Farmers are making the decision between buying fertilizer now amid some of the tightest crop margins ever, waiting until spring to make purchases or cutting the input all together.

spreading fertilizer in field
spreading fertilizer in field
(Darrell Smith, Farm Journal)

From eye-popping numbers a few years ago, fertilizer prices are now below their recent record highs. However, some products have started to push up in price and that trend may continue through fall because of lower production from some key global exporters.

Josh Linville, vice president of fertilizer with StoneX, says potash prices are stable, but some phosphate products like MAP, Mono-Ammonium Phosphate, is up as much as $70 per ton and now sells for a premium to DAP or Diammonium Phosphate.

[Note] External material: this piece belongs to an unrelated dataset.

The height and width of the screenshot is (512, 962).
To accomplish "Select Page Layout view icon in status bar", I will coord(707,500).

“The price of MAP 11-52-0, which is what a lot of farmers across the Midwest use, has skyrocketed and is up probably $50 to $70 a ton,” says Linville. “MAP is typically a $20 premium over DAP and today its closer to $100 and that’s because we’ve cut off a lot of world importers.”

He says Chinese exports are down, Brazilian production remains offline and European fertilizer production is down 25% due to high natural gas prices. That’s also pushing some nitrogen products to higher prices.

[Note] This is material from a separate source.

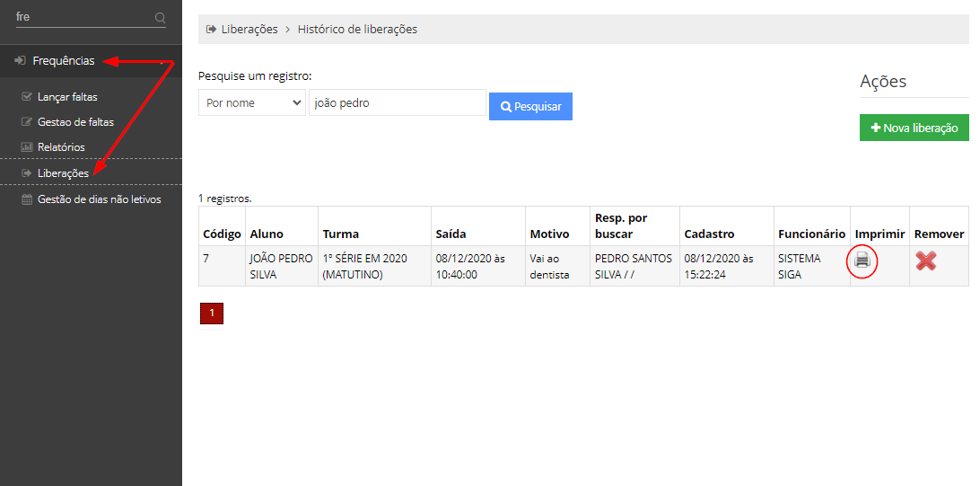980x486 pixels.
Task: Click the Lançar faltas checkmark icon
Action: (27, 97)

“You know we’ve seen anhydrous go up, UAN has been holding relatively steady, as has UREA but there are enough supply problems we’re worried we could see prices up $25 to $50 a ton if the right scenarios play out,” says Linville.

He’s referring to an escalation of Middle East tensions. Linville thinks phosphate prices could be even higher in the spring, depending on demand, as farmers are already cutting back for fall.

“When you look at the DAP and MAP prices compared to where corn, these are some of the worst values we’ve seen as a ratio between the products going back to 2018,” Linville said.

Farmers have to decide if they should buy fertilizer now amid some of the tightest crop margins ever, wait until spring to make purchases or cut the input all together.

Agronomists confirm many growers have already decided to cut their fertilizer programs for 2025. However, instead of slashing across the board, crop advisors suggest taking a strategic approach in order to preserve yield.

“You know what fields can have that fertility pulled back without a negative impact on overall yields and which fields we probably need to leave the fertility in place,” explains Isaac Ferrie with Crop Tech Consulting. “You may see that instead of cutting back $15 across the board, it may be more economical to cut $30 on one field and nothing on another because you won’t give up as much overall fertility.”

Ferrie says knowing your margins and projected margins are the key to making purchasing decisions for 2025.

“Where does the price have to be or what does it have to get down to is useful information to take to an agronomist,” adds Ferrie. “Telling them I need $15 or $20 dollars out of my fertilizer bill to make my budgets work is usually something they can use as a guide.”